Data entries:
——————————

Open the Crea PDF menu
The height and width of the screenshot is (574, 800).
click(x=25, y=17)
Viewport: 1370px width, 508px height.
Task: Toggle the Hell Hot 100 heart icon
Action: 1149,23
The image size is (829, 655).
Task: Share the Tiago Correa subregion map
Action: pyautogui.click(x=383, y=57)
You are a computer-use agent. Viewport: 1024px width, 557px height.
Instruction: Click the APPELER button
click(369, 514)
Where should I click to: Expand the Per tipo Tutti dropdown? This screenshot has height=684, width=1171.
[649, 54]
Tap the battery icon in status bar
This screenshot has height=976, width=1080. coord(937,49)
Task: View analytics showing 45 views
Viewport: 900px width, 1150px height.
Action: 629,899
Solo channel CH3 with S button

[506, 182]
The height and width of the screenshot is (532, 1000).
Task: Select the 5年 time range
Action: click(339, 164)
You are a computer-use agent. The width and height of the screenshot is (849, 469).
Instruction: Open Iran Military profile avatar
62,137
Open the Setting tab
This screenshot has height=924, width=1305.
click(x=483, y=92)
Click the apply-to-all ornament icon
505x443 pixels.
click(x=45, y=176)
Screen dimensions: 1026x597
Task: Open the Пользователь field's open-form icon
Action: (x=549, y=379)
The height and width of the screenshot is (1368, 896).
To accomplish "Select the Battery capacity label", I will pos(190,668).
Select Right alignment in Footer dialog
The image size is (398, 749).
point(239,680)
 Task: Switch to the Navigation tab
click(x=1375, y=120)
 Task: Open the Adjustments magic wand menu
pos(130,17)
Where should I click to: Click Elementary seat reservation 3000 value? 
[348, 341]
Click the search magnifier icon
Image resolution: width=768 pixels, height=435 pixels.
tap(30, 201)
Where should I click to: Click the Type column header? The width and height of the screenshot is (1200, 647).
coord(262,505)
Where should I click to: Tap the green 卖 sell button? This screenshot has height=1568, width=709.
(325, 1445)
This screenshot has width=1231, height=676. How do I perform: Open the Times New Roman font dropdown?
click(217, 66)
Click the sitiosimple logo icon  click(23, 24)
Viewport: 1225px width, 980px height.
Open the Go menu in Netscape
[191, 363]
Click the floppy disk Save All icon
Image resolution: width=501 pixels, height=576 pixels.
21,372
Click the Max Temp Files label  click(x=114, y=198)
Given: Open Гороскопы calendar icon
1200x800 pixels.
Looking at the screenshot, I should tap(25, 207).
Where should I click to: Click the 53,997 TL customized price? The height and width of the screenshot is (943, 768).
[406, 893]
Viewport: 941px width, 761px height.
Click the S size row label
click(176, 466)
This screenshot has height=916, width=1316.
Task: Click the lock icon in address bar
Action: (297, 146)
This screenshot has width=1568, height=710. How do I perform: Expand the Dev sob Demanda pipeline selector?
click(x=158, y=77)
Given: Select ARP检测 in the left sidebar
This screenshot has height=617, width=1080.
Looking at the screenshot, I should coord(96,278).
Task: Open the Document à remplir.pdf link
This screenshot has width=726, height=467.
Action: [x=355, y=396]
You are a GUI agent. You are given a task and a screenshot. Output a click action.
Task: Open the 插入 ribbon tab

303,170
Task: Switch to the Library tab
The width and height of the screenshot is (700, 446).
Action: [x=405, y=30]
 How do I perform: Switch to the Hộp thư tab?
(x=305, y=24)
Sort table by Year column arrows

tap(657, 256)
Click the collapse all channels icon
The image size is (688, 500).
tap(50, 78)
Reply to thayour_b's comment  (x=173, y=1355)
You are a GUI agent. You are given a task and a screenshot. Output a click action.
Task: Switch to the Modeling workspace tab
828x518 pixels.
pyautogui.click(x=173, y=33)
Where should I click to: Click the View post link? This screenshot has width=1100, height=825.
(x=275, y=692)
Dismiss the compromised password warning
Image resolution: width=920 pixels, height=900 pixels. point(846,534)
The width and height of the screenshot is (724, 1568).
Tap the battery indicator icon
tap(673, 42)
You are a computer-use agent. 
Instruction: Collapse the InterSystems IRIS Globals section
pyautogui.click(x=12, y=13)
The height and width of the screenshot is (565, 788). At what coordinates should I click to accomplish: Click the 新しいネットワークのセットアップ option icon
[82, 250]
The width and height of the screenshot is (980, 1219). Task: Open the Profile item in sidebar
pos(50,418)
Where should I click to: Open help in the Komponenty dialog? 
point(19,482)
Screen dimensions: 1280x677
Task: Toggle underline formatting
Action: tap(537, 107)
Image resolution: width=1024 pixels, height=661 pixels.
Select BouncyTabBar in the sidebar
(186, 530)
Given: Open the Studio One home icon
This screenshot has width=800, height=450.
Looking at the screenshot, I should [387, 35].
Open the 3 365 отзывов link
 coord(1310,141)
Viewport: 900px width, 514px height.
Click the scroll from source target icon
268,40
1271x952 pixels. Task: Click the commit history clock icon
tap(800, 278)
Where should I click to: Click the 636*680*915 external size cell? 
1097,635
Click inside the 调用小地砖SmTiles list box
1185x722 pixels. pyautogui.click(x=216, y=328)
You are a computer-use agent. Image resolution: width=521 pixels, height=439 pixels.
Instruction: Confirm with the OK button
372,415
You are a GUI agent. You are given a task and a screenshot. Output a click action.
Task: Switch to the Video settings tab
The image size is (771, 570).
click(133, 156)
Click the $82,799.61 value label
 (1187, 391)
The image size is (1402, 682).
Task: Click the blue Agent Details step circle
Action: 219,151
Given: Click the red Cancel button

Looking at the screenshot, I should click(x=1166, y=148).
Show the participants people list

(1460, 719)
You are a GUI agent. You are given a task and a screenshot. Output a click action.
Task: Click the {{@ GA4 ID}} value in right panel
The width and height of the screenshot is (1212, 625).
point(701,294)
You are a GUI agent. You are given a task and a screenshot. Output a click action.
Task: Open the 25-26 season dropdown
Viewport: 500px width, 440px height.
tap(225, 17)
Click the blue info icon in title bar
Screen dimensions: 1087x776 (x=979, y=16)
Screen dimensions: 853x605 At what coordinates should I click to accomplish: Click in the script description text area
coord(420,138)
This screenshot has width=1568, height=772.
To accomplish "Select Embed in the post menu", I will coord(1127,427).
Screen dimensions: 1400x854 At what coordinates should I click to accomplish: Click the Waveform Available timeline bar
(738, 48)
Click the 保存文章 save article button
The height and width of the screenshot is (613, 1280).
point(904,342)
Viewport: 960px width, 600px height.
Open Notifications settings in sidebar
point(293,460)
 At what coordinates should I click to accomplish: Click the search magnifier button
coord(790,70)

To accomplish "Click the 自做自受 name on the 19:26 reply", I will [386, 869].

——————————

__Work to be completed__:
Each of the lines from the one that contains "This screenshot has width=1568, height=772." through the last line of the data needs to be repeated exactly, with no others.

__Response to the task__:
This screenshot has width=1568, height=772.
To accomplish "Select Embed in the post menu", I will coord(1127,427).
Screen dimensions: 1400x854 At what coordinates should I click to accomplish: Click the Waveform Available timeline bar
(738, 48)
Click the 保存文章 save article button
The height and width of the screenshot is (613, 1280).
point(904,342)
Viewport: 960px width, 600px height.
Open Notifications settings in sidebar
point(293,460)
 At what coordinates should I click to accomplish: Click the search magnifier button
coord(790,70)

To accomplish "Click the 自做自受 name on the 19:26 reply", I will [386, 869].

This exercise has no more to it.